Big Bash League should wash its hands of Chris Gayle to avoid tarnishing the brand
The Big Bash League needs to end Chris Gayle’s participation to keep its burgeoning reputation with fans and sponsors in tact argues Andrew Woodward.
Australia’s Big Bash cricket is undoubtedly one of the top global sports success stories of the last decade. For a new tournament and a relatively new form of a game, it is only outdone by its Indian counterpart, the Premier League, in terms of success when it comes to sponsorship, television audiences and crowd numbers in grandstands.
Its Australian success is due to pure marketing genius. There’s non traditional city colours and names (like, the Sydney Sixers play in magenta rather than the state colours of blue like Sydney FC and the Waratahs); the pricing to attend a match is dirt cheap – $20 for an adult and $5 for a child; the match goes three hours and not eight hours or five days; it is on every night during a dull time on TV; the commentary is good fun and refreshing and, the on screen presentation is way different (like, you never see a score card and the players are ‘mic-ed’ up).
Did I also mention it is fun, exciting and totally engaging. I am a fan and it has grown on me and many others. It is awesome in so many ways – professionally and personally.
But the Big Bash League is facing its first crisis. What should it do with Chris Gayle?
The first order of business today is for the Melbourne Renegades CEO, Stuart Coventry, to immediately end the contract of one of the best players the beleaguered West Indies has ever produced. He’s crossed a line, kept going and, as it turns out, gone way past the line before.
Cricket Australia has to have zero tolerance for this sort of behaviour. Sponsors, broadcasters and spectators want nothing to do with a serial creep. He has no future in the game in Australia and possibly elsewhere. If Stuart Coventry doesn’t sack him, he himself should be sacked by Cricket Australia CEO, James Sutherland, for inaction.

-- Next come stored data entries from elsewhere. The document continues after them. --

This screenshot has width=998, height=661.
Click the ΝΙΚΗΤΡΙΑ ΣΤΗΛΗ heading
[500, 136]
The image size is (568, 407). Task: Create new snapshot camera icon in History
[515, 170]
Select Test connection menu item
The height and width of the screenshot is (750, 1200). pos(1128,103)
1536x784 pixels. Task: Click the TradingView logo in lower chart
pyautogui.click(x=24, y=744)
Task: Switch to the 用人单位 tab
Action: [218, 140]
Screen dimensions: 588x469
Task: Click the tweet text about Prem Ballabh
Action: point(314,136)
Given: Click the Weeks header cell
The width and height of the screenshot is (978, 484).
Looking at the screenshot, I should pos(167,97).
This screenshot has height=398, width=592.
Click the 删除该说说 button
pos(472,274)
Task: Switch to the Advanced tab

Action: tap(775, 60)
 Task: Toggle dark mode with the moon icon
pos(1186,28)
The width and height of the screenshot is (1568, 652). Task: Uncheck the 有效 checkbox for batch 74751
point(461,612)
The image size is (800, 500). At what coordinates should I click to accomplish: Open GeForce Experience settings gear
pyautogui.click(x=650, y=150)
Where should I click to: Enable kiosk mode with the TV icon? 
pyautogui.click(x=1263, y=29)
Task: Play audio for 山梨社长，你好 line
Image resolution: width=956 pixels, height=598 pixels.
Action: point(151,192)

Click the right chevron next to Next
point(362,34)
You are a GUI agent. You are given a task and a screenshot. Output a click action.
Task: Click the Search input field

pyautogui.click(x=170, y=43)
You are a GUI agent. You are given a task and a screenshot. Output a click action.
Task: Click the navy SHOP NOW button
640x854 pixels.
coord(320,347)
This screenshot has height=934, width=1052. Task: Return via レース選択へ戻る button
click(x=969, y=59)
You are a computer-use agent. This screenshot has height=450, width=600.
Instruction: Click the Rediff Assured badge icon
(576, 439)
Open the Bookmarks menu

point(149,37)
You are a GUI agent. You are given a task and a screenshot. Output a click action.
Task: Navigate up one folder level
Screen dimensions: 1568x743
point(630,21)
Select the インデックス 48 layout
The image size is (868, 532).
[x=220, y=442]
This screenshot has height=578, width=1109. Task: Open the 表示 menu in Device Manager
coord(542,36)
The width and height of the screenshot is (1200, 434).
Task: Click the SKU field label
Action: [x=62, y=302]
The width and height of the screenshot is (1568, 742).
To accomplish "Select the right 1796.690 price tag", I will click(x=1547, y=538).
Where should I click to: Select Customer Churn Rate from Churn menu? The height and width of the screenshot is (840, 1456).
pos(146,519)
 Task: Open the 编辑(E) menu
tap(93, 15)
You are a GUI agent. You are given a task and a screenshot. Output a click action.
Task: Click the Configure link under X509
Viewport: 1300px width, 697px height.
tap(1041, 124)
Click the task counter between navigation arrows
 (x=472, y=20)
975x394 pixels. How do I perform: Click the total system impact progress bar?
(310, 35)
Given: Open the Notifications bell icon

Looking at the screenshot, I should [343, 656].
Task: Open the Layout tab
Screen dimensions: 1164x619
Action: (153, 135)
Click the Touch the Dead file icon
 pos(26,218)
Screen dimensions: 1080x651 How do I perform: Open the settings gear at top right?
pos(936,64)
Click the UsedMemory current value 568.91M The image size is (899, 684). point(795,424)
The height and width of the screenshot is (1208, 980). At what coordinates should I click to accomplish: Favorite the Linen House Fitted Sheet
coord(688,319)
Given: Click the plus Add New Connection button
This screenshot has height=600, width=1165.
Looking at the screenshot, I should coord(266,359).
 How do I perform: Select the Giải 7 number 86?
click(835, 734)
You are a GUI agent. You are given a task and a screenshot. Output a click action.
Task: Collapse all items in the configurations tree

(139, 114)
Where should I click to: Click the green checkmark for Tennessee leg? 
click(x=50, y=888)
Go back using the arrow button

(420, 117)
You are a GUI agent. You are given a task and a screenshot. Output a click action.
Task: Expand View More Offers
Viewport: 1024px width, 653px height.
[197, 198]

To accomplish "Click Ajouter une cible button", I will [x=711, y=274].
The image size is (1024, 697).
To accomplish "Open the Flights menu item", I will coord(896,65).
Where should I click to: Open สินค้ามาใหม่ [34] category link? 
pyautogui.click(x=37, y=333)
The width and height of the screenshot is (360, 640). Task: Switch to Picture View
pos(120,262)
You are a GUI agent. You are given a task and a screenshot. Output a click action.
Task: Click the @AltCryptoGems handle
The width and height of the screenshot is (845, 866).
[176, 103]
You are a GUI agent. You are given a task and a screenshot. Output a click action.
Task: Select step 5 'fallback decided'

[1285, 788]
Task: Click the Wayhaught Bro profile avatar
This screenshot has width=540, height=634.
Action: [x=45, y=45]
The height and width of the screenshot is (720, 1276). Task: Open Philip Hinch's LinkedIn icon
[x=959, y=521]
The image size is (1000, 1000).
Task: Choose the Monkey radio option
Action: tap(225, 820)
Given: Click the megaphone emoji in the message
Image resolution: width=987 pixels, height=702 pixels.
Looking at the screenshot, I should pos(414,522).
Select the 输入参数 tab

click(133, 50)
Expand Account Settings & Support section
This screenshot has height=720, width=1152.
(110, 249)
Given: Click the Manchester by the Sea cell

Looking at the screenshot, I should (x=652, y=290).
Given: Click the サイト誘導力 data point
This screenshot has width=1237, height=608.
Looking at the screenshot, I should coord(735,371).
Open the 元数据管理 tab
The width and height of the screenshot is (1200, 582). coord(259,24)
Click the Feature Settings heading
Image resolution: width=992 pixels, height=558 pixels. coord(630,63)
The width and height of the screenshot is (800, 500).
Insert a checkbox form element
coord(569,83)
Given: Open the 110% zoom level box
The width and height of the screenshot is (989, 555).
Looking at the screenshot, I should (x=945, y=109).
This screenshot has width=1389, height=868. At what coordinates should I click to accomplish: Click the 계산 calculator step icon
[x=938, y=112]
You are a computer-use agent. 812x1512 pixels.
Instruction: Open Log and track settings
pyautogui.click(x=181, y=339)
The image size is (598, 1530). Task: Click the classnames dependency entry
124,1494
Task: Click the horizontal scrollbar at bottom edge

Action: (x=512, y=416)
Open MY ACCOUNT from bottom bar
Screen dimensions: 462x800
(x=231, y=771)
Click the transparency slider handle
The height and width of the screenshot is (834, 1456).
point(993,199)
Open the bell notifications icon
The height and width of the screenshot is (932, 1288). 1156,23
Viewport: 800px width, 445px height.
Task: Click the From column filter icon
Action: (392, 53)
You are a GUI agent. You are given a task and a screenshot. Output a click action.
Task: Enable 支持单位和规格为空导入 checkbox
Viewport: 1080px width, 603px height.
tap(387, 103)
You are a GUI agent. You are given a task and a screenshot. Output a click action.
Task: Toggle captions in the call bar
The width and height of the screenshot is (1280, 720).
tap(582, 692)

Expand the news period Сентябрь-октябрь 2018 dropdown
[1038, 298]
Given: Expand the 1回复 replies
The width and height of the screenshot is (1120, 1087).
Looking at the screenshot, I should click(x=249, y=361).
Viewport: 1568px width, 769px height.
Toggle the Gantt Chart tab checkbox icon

Gayle’s behaviour on television in Hobart on Monday with Mel McLaughlin was appalling enough.
Then via ABC Grandstand on Tuesday we learned that he’s hit on two female reporters in an unwelcome and intimidating manner at media events in years gone by. Overnight it was alleged that he partially exposed himself to a female staff member during last year’s Cricket World Cup. To borrow a phrase from baseball, three strikes and you are out.
Worse, Gayle last night Tweeted a picture of himself going out partying in Melbourne wearing a Playboy shirt emblazoned with “$EXSELL$”. Yes, really. Cultural differences are no excuse. He just doesn’t get it and has no place in the game in Australia. If you or I did what he did in the workplace, we would be frog-marched out the door by 10 am this morning.
As a crisis manager you only have to turn to page one of your manual on how to deal with situations like this. You have to end it completely, quickly and unreservedly. There’s no middle ground. There’s no probation, suspension or fines (which have zero impact for someone earning $2 million for a month or so work in the Indian Premier League).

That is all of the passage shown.